Richard Saunders
FOLLOWING the controversy over the unsuccessful attempt to introduce a social clause to the World Trade Organisation (WTO) structure last year, new options for guaranteeing worldwide minimum labour standards are being set by opponents of the clause. The latest initiatives are led by the International Labour Organisation (ILO), whose members met in Geneva this week.
Michel Hansenne, ILO director general, has proposed that the United Nations affiliate, whose mandate includes responsibility for the development, implementation and monitoring of international labour standards, consider adopting a declaration affirming basic rights of workers in all member states.

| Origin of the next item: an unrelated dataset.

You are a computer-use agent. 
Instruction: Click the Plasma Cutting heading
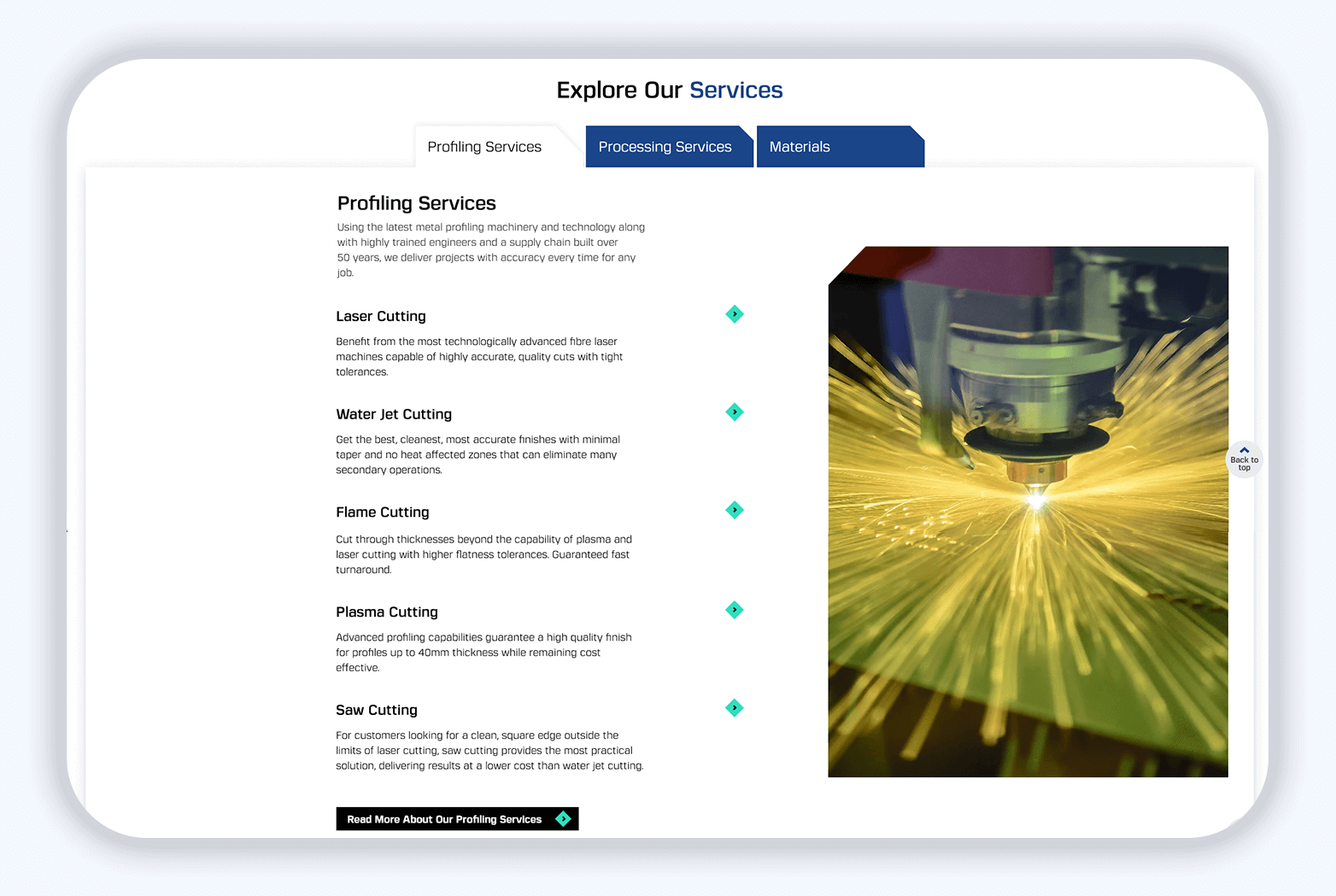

This declaration would apply in countries irrespective of their ratification or compliance with existing ILO conventions, which are voluntary.
The problem has been the voluntary nature of ILO conventions and other instruments, and the difficulty in winning compliance from member countries. In Africa, for example, the seven “core” ILO conventions relating to forced labour, freedom of association and organisation, collective bargaining, non-discrimination in employment and child labour, have been ratified only by Zambia. South Africa has yet to ratify conventions on non- discrimination and child labour.
Such lack of ratification (particularly among developing countries) has helped revive the debate around trade-based restrictions on cheap labour countries.
Last year, Western governments and trade unions led the way in proposing that legally binding rules be applied in international trade, forcing participating countries to guarantee minimum labour standards at the risk of trade sanctions. Allegations were made that low-wage labour and worker exploitation throughout the developing world, and particularly in the Far East, had led to a situation of unfair competition or “social dumping”. The only effective response, it was argued, was to apply pressure where it hurts most: trade sanctions.
Opponents of such moves, including employer organisations and the majority of developing-country WTO members, countered that these arguments were merely dressed-up protectionism.
By ensuring that all 173 ILO member states are signatories to a new declaration on broadly described minimum labour standards, the latest initiative is designed to defuse tension by more clearly defining the agreed-upon rules of “fair play” for producers in the future. It runs parallel to the ILO’s relatively successful campaign to elicit wider ratification of and compliance with the ILO’s core conventions by non-participating states.
ILO insiders now say these moves will likely be followed by new efforts aimed at making ILO membership itself conditional upon recognition of specified minimum labour standards.